Na impressora, trabalhos com tinta em pasta espessa podem enganar. A parte superior parece curada, mas por baixo a reticulação nunca foi finalizada. Então você enfrenta perda de adesão, rachaduras na dobra e solvente preso no núcleo. A profundidade de penetração não é um jargão—é uma exigência fundamental para curar completamente.
O que realmente faz a diferença é a saída espectral e a distribuição de dose. Lâmpadas UV de alta penetração são projetadas para emitir uma forte radiação em 365nm, porque é onde os fotoiniciadores nas tintas em pasta espessa absorvem melhor. A irradiância máxima no substrato deve ultrapassar o limite crítico de exposição da tinta, e a densidade de energia entregue deve alcançar a camada inferior. Garantimos a estabilidade da saída, ajustamos a geometria do refletor e utilizamos revestimentos dicróicos para moldar o espectro para uma cura mais profunda—não apenas uma pele superficial rápida.

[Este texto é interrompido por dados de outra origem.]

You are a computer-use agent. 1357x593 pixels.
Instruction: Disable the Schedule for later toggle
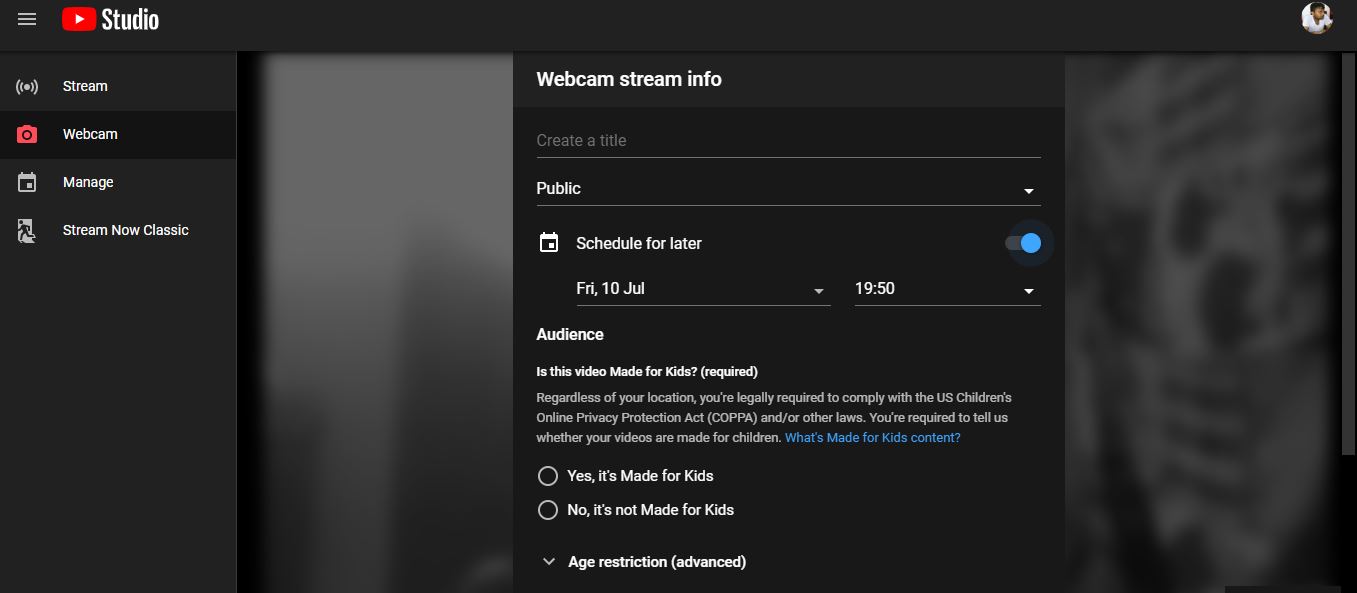tap(1024, 243)
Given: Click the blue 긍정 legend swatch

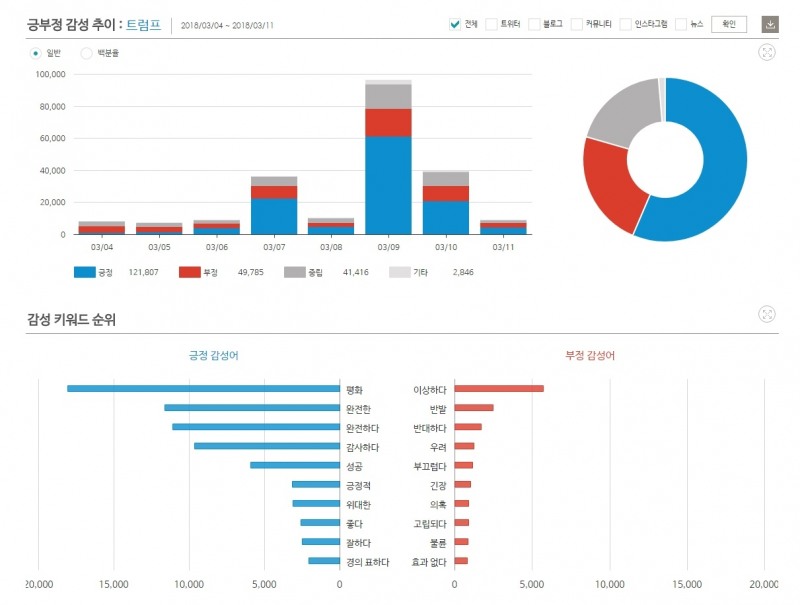Looking at the screenshot, I should click(85, 272).
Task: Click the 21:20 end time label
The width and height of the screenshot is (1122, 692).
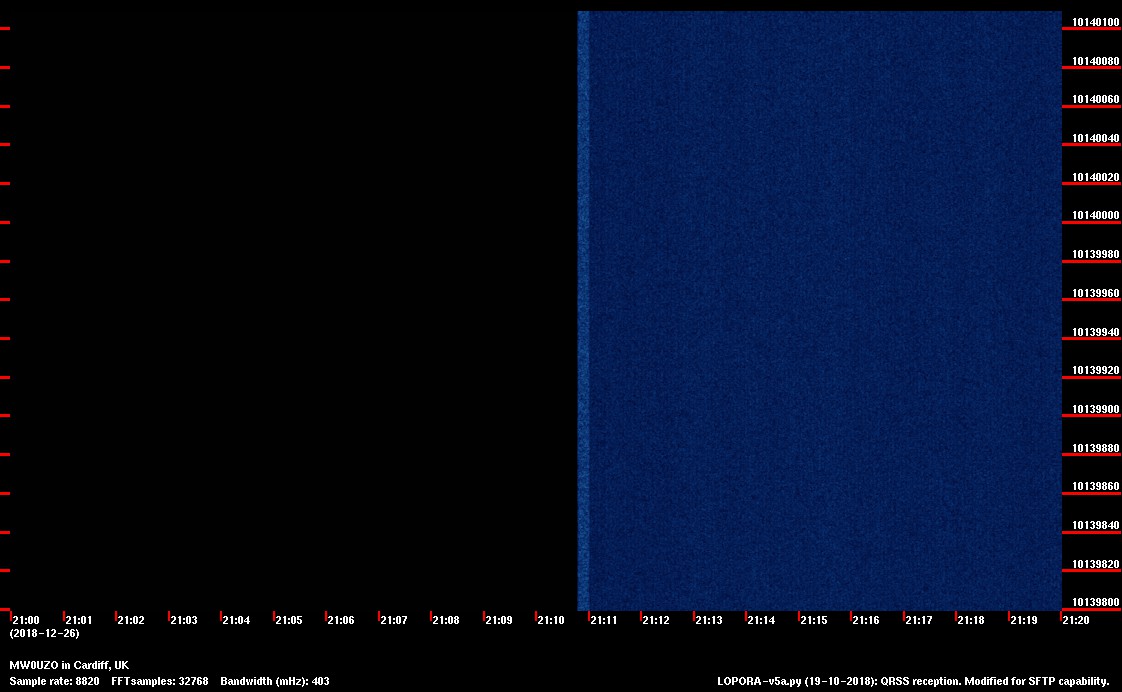Action: pos(1077,621)
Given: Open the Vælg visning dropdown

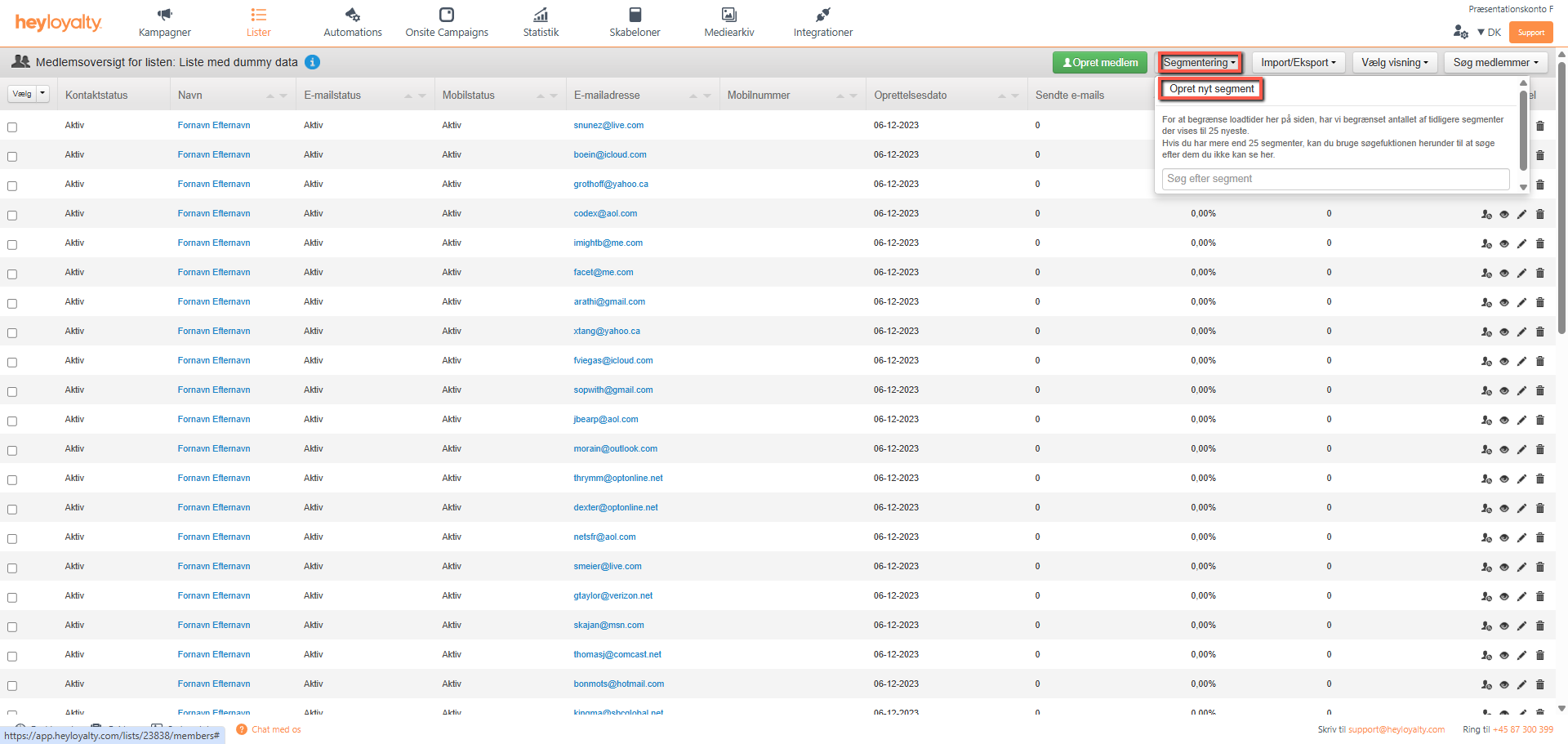Looking at the screenshot, I should (x=1394, y=63).
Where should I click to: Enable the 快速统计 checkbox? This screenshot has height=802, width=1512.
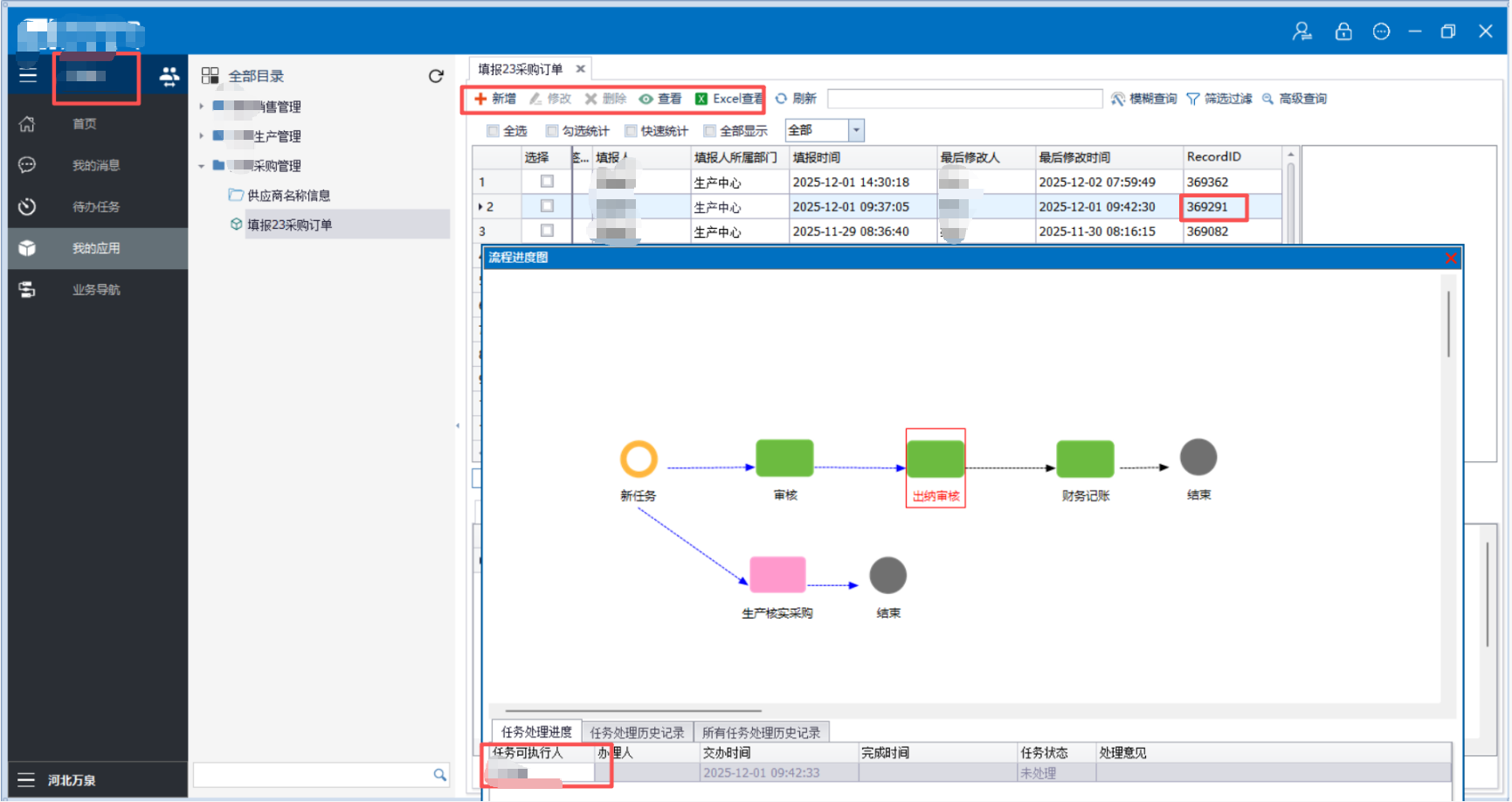(631, 131)
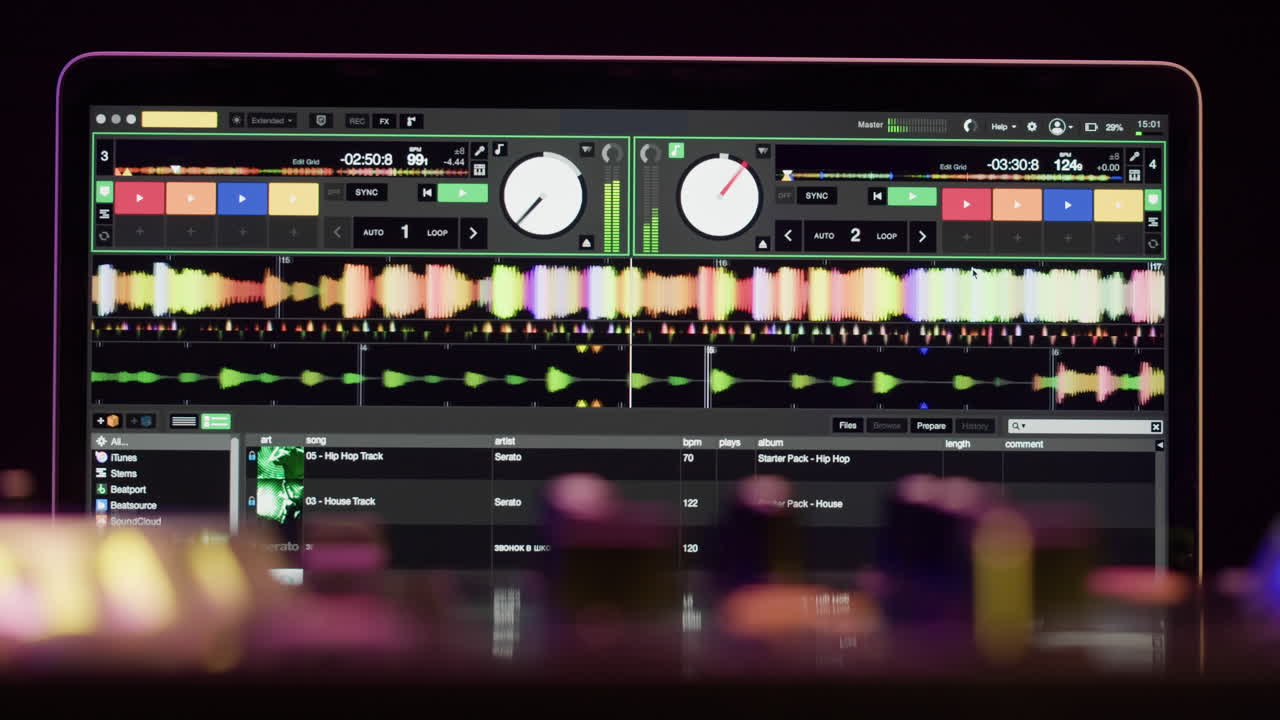
Task: Click the REC recording icon
Action: point(358,120)
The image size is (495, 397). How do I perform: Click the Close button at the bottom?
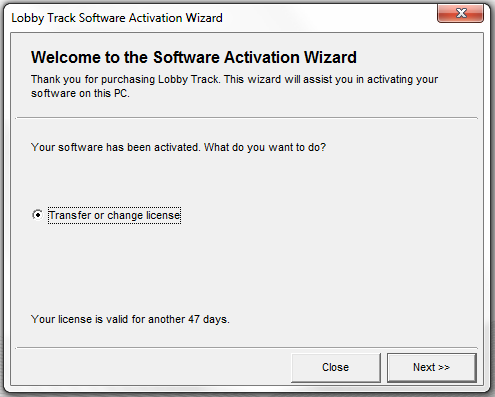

Aqui está a realidade simples: impressões em pasta espessa acumulam micrômetros de pigmento e aglutinante, e esse empilhamento bloqueia comprimentos de onda mais curtos. Uma lâmpada convencional pode curar a parte superior enquanto a parte inferior permanece pegajosa. Uma lâmpada de alta penetração entrega uma dose suficiente de 365nm através da camada para finalizar a reticulação. O resultado é profundidade de cura consistente, menos rejeições e um fluxo de trabalho estável na velocidade da linha—sem desacelerar a impressora para buscar cura.
Algumas verdades de campo: a penetração depende da distância da lâmpada, condição do refletor e formulação da tinta. Combine a saída espectral com o pacote de fotoiniciadores, mantenha a janela da lâmpada limpa e verifique com um radiômetro. Espere o habitual compromisso entre intensidade e calor—resfriamento e espaçamento adequados evitam que o calor deforme substratos sensíveis. E o alinhamento deve ser preciso, ou você terá uma dose desigual ao longo da impressão.